Supporters say complaints that animal bit people are u
The Canadian Press Last updated on Thursday, Jul. 30, 2009 07:43PM EDT
If they win next week's case, the German-shepherd-Rottweiler cross named Trevor will probably go to a new home in the bush outside Whitehorse.
If they lose, he will be destroyed.
“He's on death row,” said Kevin Sinclair, the Whitehorse man who's already won one injunction to save the two-year old male with big brown eyes from that most dreaded of all vet visits.
“Trevor just got a raw deal,” said Gerry Steers, president of the Yukon Humane Society. “That's why we're fighting to save his life.”
Trevor entered the canine legal system last January when bylaw officers found him chained up outside a home. He had been abused and neglected to the point where his flesh was growing around his collar.
He was taken to the humane society's animal shelter, where he was nursed back to health and resocialized.
In May, he was adopted out to a woman who gave Trevor to her brother. On July 14, the dog was accused of biting three people and turned over to the city pound.
“[One victim] got out of his vehicle and the dog ran up and bit him on the arm — no provocation,” said John Taylor, Whitehorse's head of bylaw enforcement. “He broke the skin and bruised him quite badly.”
Taylor declared Trevor a dangerous dog, and Whitehorse bylaws stipulate that he should therefore be destroyed.
Trevor hadn't had a rabies shot, so the city had to hold him for 10 days to make sure he hadn't infected anyone.
That gave Sinclair time to act. He filed for a temporary injunction to save Trevor. The order was granted on Tuesday.
On Aug. 6, Sinclair is to argue before a judge that Trevor's adoptive owner breached the contract she signed when she gave the dog to her brother. The contract says that when adoptions fail, the animal must be returned to the humane society.
Trevor belongs to the society, not the city, said Steers. And the society isn't prepared to give up on him without a fight.
Whitehorse allows owners to keep dogs designated as dangerous if they are properly contained and muzzled. The status may be removed if the dog's behaviour remains good.
Sinclair and Steers say experienced dog owners with proper facilities are lined up to take Trevor home.
They question the conditions in his adopted home, and point out that, until he bit someone, Trevor seems to have been a good dog.

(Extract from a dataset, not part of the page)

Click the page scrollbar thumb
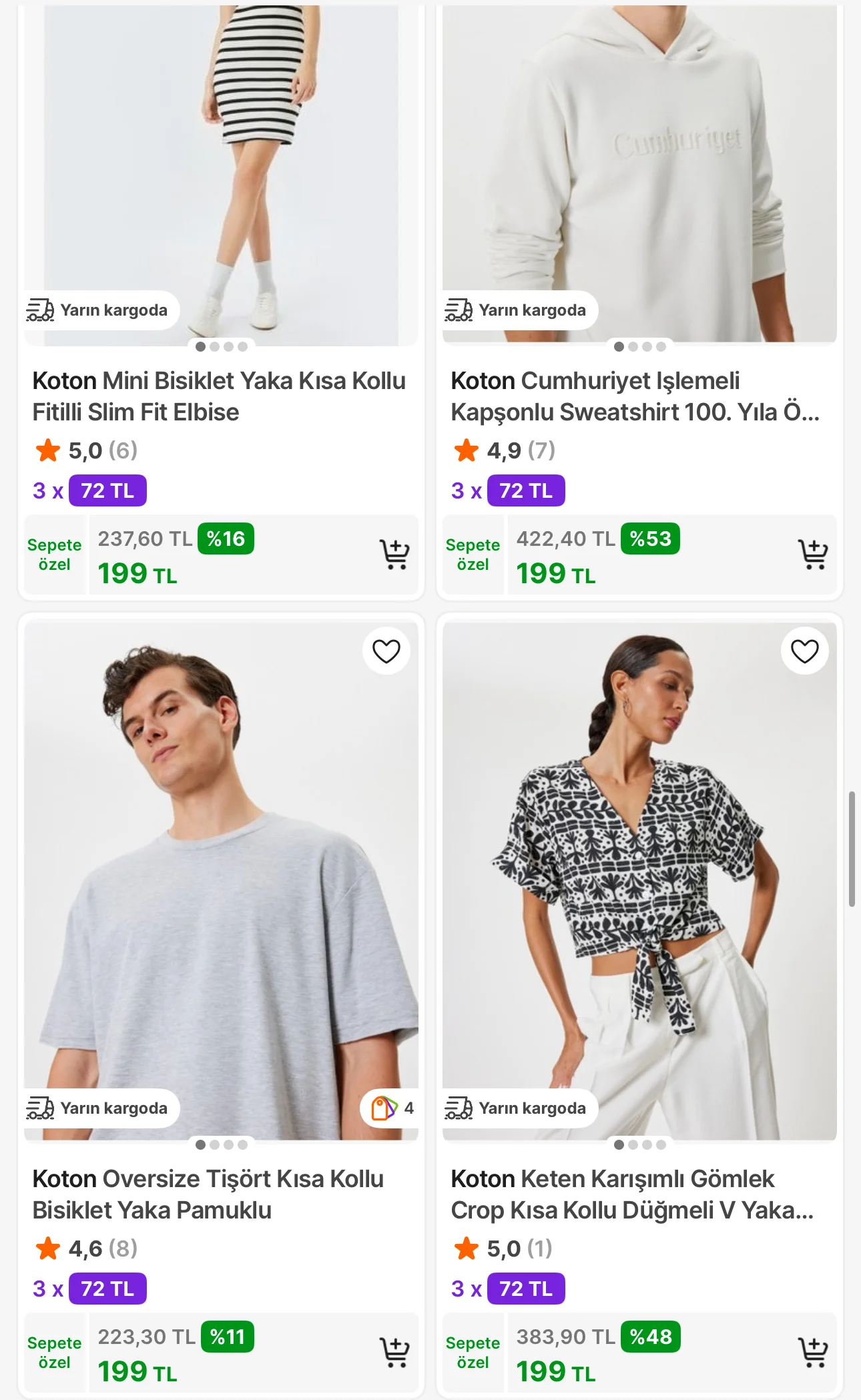This screenshot has height=1400, width=861. [852, 849]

Even when he was chained, hungry and hurt, he presented no problem to the officer who rescued him from his original owner, they said. Shelter staff report he was friendly and calm during his time there.
At the pound, he's a favourite.
“We had a barbecue last week and we fed him hamburgers,” said Taylor, who's got two adopted dogs himself. “He's a good skookum [courageous] dog.”

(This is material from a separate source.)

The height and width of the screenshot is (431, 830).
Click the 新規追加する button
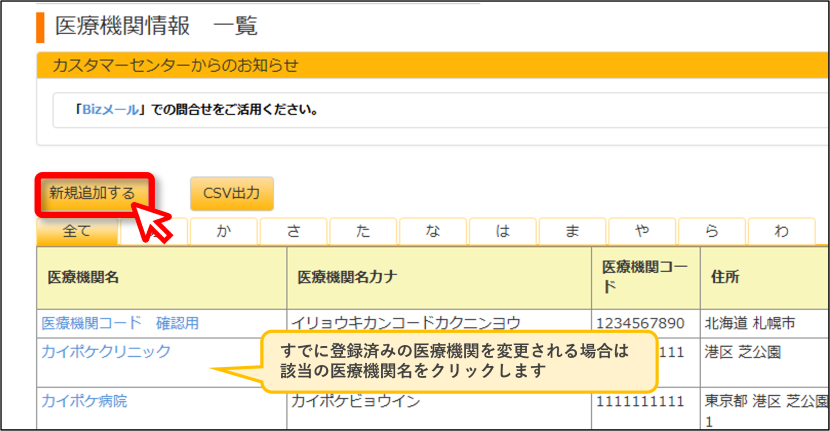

Aug. 6 is probably Trevor's last chance. Steers said the humane society doesn't have the money for a protracted court battle.
Taylor said public safety has to come first.
“Because of the number of bites, we have concerns about that.”
So if every dog has his day, Trevor's will have to be in court.
“If we don't win this,” says Steers, “it's too bad, because (then) Trevor's gone.”